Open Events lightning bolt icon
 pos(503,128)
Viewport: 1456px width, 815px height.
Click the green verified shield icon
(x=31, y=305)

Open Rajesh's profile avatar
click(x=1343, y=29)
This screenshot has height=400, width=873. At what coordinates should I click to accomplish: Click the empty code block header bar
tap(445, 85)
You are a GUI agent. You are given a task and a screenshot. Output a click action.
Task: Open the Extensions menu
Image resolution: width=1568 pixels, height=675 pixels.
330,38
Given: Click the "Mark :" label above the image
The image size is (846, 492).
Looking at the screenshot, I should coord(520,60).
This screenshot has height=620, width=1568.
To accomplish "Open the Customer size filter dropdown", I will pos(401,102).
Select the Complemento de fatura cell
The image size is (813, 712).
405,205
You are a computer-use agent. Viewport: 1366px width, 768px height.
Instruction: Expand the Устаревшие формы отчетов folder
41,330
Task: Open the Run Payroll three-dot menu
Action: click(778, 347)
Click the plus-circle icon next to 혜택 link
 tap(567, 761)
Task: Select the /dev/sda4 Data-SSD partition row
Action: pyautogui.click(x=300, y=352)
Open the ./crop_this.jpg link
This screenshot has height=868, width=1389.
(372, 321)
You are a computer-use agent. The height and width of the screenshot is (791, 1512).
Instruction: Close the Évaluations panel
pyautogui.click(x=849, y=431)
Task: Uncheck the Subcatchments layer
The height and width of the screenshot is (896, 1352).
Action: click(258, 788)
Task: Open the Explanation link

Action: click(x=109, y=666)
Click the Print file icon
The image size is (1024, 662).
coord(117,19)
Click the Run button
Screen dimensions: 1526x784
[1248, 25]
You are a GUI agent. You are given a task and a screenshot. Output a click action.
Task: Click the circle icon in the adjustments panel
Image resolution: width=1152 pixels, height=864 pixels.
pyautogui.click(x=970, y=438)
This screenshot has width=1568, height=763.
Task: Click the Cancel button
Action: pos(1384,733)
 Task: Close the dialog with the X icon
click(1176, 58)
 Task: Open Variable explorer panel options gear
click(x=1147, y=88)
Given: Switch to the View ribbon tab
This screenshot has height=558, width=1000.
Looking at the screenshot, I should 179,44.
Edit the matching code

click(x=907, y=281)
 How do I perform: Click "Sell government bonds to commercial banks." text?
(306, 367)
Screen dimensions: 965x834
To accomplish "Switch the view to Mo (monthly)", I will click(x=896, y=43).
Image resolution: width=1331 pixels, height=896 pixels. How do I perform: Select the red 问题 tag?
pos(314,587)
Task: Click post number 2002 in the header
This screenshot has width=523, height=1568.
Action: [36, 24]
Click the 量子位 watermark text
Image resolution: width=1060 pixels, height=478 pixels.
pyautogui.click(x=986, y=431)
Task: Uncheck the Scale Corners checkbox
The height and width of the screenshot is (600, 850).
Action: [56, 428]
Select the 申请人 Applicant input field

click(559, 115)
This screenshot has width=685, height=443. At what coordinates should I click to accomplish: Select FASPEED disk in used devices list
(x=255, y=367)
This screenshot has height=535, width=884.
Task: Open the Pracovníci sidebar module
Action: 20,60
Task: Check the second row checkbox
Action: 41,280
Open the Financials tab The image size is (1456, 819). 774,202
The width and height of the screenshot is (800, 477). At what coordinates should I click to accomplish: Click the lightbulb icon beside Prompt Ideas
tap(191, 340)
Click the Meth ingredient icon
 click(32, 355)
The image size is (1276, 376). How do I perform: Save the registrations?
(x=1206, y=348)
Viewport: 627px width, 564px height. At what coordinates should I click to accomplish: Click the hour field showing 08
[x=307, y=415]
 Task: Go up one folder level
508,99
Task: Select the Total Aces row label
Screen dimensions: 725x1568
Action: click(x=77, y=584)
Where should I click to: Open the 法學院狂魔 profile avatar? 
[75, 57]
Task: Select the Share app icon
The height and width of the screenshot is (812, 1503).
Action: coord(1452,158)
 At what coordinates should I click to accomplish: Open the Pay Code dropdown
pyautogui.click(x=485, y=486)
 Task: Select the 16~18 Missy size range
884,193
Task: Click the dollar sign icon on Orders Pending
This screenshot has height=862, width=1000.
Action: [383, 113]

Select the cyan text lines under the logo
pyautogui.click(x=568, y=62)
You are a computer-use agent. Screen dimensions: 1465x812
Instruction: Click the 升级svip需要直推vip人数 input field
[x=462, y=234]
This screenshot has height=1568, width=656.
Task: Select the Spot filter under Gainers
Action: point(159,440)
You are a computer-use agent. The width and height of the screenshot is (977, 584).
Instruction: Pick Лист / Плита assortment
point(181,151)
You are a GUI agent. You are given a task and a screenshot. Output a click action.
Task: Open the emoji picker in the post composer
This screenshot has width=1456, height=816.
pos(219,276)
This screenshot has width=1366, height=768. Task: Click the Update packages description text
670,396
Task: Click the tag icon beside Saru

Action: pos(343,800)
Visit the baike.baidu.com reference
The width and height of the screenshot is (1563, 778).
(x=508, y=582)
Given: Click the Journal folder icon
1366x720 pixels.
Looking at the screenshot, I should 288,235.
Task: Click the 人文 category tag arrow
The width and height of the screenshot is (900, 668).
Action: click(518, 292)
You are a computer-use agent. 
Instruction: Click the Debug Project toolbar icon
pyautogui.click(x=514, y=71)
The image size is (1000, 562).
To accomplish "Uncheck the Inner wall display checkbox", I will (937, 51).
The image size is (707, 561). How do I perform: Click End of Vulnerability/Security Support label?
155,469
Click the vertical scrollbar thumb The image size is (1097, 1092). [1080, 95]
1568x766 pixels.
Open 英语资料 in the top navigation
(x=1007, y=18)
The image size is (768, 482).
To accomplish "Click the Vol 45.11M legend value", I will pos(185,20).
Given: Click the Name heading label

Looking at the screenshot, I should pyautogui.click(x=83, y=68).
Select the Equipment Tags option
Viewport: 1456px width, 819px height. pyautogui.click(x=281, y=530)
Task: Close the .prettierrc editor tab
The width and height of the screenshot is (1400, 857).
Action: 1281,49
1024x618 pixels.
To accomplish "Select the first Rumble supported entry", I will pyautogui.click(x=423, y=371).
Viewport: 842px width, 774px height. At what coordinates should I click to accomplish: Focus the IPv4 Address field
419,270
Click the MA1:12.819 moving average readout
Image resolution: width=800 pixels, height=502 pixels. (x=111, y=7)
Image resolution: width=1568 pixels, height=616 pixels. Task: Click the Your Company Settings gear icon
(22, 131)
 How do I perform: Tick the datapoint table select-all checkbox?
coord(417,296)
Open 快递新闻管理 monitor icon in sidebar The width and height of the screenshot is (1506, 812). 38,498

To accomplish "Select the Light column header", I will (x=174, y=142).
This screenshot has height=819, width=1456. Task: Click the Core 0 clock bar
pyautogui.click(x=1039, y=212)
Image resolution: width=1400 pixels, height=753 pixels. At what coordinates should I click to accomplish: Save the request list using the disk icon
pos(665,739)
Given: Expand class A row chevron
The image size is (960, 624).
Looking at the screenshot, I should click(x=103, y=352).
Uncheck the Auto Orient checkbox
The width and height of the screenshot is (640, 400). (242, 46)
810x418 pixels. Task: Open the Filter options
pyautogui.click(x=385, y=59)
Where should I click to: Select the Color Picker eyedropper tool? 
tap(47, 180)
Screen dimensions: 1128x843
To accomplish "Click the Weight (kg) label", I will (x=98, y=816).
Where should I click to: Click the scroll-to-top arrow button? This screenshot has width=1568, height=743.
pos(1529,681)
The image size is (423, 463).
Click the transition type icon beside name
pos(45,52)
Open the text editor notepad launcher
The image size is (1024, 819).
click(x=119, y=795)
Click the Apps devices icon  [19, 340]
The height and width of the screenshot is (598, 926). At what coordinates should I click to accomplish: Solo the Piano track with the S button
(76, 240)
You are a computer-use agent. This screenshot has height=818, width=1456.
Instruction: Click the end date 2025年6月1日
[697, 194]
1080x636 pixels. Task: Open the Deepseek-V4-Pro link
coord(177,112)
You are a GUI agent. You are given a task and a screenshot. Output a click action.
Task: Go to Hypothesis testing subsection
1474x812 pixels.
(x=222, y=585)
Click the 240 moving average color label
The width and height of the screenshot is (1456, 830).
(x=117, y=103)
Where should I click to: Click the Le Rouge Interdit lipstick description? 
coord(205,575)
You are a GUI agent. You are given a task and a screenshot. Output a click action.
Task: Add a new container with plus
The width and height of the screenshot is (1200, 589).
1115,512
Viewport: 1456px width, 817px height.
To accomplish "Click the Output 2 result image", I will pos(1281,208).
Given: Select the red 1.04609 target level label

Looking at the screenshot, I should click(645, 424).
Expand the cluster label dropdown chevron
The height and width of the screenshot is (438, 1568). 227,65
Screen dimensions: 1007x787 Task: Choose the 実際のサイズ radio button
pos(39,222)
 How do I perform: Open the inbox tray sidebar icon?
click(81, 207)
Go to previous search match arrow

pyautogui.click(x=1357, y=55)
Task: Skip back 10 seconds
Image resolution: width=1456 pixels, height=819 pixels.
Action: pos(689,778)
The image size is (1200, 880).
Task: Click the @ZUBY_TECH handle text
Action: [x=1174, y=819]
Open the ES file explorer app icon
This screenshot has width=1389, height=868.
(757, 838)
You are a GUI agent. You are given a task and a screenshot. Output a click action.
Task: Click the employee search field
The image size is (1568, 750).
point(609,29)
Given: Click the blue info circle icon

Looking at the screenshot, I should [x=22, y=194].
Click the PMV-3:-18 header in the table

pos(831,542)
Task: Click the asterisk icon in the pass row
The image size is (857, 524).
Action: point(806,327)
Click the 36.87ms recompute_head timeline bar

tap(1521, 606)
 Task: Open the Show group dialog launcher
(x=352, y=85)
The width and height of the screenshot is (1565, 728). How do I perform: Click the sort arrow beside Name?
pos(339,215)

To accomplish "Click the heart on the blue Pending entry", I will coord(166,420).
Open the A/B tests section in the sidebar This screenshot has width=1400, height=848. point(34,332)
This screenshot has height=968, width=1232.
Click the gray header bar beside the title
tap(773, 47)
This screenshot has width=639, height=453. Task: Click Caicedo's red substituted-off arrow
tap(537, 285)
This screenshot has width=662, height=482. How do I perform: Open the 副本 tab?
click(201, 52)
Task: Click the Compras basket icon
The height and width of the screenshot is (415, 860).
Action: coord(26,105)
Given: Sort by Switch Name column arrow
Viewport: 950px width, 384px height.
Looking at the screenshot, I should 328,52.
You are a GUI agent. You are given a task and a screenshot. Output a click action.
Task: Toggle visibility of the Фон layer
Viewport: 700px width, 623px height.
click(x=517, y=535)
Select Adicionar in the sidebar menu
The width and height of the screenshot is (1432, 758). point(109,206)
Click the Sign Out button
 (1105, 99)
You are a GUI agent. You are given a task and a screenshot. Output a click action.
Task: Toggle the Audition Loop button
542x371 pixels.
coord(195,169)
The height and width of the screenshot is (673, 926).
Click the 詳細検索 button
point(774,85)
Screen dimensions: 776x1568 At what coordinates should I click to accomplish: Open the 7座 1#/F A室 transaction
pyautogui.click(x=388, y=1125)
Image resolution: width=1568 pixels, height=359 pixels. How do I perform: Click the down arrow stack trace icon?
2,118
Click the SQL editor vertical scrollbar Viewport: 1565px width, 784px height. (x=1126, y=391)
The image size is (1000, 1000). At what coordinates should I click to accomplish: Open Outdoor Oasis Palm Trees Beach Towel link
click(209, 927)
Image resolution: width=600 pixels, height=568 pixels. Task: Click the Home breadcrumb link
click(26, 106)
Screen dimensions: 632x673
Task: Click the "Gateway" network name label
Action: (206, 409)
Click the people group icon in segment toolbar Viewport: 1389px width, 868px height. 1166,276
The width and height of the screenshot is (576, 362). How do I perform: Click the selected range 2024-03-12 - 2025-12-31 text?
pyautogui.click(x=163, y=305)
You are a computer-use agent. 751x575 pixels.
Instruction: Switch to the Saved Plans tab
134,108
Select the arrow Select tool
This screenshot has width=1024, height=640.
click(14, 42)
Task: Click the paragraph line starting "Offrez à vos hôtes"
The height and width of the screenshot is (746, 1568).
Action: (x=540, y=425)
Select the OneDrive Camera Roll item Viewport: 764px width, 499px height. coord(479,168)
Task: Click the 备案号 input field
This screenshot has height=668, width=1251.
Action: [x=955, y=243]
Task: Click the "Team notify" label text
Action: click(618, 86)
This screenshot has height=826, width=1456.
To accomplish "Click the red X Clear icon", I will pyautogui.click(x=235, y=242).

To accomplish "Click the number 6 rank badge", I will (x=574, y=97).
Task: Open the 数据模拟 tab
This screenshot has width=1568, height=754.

• • • • •

## STATED TASK:
Copy the lines from the one containing "Image resolution: width=1400" through the one containing "Looking at the screenshot, I should click(x=103, y=352).", reproducing them without any change.

## CORRECT RESPONSE:
Image resolution: width=1400 pixels, height=753 pixels. At what coordinates should I click to accomplish: Save the request list using the disk icon
pos(665,739)
Given: Expand class A row chevron
The image size is (960, 624).
Looking at the screenshot, I should click(x=103, y=352).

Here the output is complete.